ADESISMO E FALÊNCIA DA CRÍTICA Ela não está sozinha. Ante o incompreensível, alguns pensadores – no plano internacional, Zizek e Badiou, por exemplo – optaram por reafirmar sua profissão de fé em uma esquerda revolucionária e messiânica. Inatuais, ainda que contemporâneos, desqualificam os novos movimentos sociais cobrando-lhes justamente o que eles não pretendem oferecer: um futuro. No Brasil, a perplexidade de Chauí ou de um Emir Sader, entre outros, pode ser explicada também pelo compromisso militante. Alçados indiretamente à condição de governo, não foram poucos os intelectuais que tiveram minada sua capacidade crítica em função do adesismo.

Sob este ponto de vista, tudo o que pode colocar em risco, mesmo que apenas hipoteticamente, o projeto de governo e de poder hoje vitorioso, precisa ser duramente criticado, combatido e, se necessário, desqualificado – como foram as manifestações de junho e, agora, os Black Blocs. Não é casual que a tagarelice contra o “fascismo” dos blacks caminhe pari passu com um silêncio vergonhoso sobre as incômodas permanências, quando não o simples retrocesso, em setores como os direitos humanos e a segurança pública, áreas onde os governos petistas se limitaram basicamente a dar continuidade às inconsistentes (ou inexistentes)políticas anteriores.

Penso que mais pertinente que tratar por “fascista” quem não é, seja tentar apreender o que de significativo, para além da violência e dos chavões anticapitalistas, as manifestações recentes tem a dizer à esquerda. Entre outros, há dois elementos  fundamentais. De um lado, a necessidade de abandonar as pretensões messiânicas e encarar o mundo e a política a partir do presente. Isso implica, obviamente, uma revisão de discursos e práticas cristalizados entre muitos militantes e intelectuais, desatentos à miudeza das reivindicações cotidianas porque empenhados em fazer o parto do futuro.
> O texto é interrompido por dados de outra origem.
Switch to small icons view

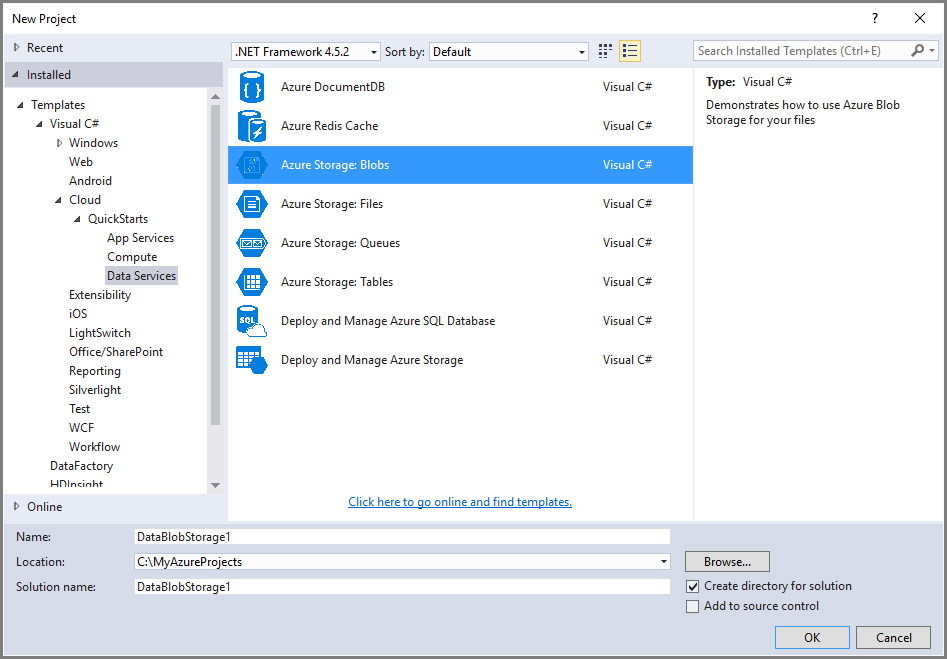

Há ainda o desgaste dos modelos tradicionais de política. Particularmente no Brasil, a chegada ao governo de um partido de esquerda, se tornou possível principalmente progressos em alguns de nossos indicadores sociais, representou igualmente um esvaziamento dos movimentos e movimentações sociais, inclusive com a criminalização de alguns deles. Este afastamento lento, gradual e seguro, que se fez em parte para atender as alianças espúrias firmadas entre o governo e suas bases aliadas – a bancada evangélica, os ruralistas, etc... – teve seu ápice nas lamentáveis cenas presenciadas no último 7 de setembro: cidadãos, nem todos mascarados, sendo violentamente agredidos e humilhados; enquanto policiais militares – provavelmente, entre eles, alguns a quem Chauí se dirigiu semanas antes – protegiam-se atrás do anonimato de suas máscaras ou da segurança do corporativismo e do aparato estatal.

Dos blacks pode-se dizer que eles são violentos, equivocados ou ingênuos. Mas certamente não são fascistas. Pode-se dizer o mesmo do Estado e sua polícia?